Como todo inventario, esa tripartición es ciega. En primer lugar, la dirección y la posición son presuponientes, y el impulso, presupuesto. Hemos adoptado el término de forema para indicar que los presuponientes son deudores de su presupuesto. La primacía del impulso concuerda con otros dos datos: por una parte, el predominio del padecer sobre el actuar; por otra, la rección que postulamos de la intensidad sobre la extensidad. En segundo lugar, pero desde otra perspectiva, la dirección aventaja a la posición y al impulso cuando el actuar se libera de la autoridad del padecer con el propósito de satisfacerlo, de colmarlo. Abordamos con esto la cuestión del sujeto, pero con la condición de pensar las vivencias del sujeto en términos de deformación, de acomodación, de respuesta, inmediata o diferida, a las solicitaciones del no-yo.

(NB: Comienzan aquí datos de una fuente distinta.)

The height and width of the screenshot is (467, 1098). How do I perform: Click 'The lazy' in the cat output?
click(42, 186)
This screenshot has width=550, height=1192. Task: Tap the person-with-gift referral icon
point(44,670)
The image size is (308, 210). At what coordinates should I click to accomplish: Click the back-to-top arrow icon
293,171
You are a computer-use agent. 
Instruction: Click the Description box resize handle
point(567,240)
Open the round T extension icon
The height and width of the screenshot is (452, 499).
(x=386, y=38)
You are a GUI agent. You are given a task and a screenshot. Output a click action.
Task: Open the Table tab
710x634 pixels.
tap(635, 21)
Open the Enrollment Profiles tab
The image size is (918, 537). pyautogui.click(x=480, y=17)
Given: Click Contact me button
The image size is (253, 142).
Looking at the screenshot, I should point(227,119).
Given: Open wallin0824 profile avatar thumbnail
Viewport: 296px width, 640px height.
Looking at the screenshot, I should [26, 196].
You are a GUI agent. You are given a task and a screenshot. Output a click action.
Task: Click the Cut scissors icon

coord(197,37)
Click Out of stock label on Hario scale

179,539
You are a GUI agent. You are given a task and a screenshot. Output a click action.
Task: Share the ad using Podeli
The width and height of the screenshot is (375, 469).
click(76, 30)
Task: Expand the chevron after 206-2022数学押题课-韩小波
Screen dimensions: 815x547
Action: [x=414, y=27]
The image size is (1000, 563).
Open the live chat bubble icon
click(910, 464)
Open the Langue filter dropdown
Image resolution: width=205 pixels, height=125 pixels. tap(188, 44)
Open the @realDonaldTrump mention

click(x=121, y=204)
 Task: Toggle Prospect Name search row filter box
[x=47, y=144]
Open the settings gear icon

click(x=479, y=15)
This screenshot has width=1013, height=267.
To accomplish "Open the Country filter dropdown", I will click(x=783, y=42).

Desde el punto de vista epistemológico stricto sensu, la valencia es identificada como la “intersección” de un forema y de una subdimensión. Dicho sea de paso, si, como lo indica Hjelmslev en los Prolegómenos, las “buenas” definiciones son “divisiones”, ello se debe a que las magnitudes semióticas del plano del contenido son complejas, complejidad que es inherente, según el caso, a una intersección o a un desarrollo. Las características a priori de las valencias son precisamente aquellas que les permiten circular y “comunicarse” unas con otras, medirse unas a otras dentro del discurso y, con ello, asegurar el ir y venir indispensable entre lo local y lo global. Esa doble lógica de la complejidad y de la “intersección”, conducida metódicamente, produce, en todas las acepciones del término, doce parejas de valencias, en las que intervienen los tres foremas y las cuatro sub-dimensiones:


Describiremos brevemente las valencias obtenidas en cada una de las sub-dimensiones. Para el tempo, la dirección tiene como dilema la pareja: ¿aceleración o lentificación? Frecuentemente se escucha decir que nuestra época conoce una aceleración sin precedentes debido al auge de las tecnologías, pero si bien el hecho es innegable, su explicación parece frágil, ya que el paso del arte del Renacimiento al arte del barroco, de acuerdo con los análisis de Wölfflin, también se caracterizó por una aceleración notable con tecnologías constantes; esta observación es igualmente válida para algunos períodos de la música. Con respecto a la posición, las diferencias de tempo, las asincronías, generan retrasos y adelantamientos desde el punto de vista objetal; desde el punto de vista subjetal, crean precursores y rezagados nostálgicos, lo cual proporciona a los historiadores algunas de sus categorías. Por último, con respecto al impulso, la aceleración como proceso supone cierta vivacidad de parte del actante, una energía que supera aprehensiones, resistencias y obstáculos.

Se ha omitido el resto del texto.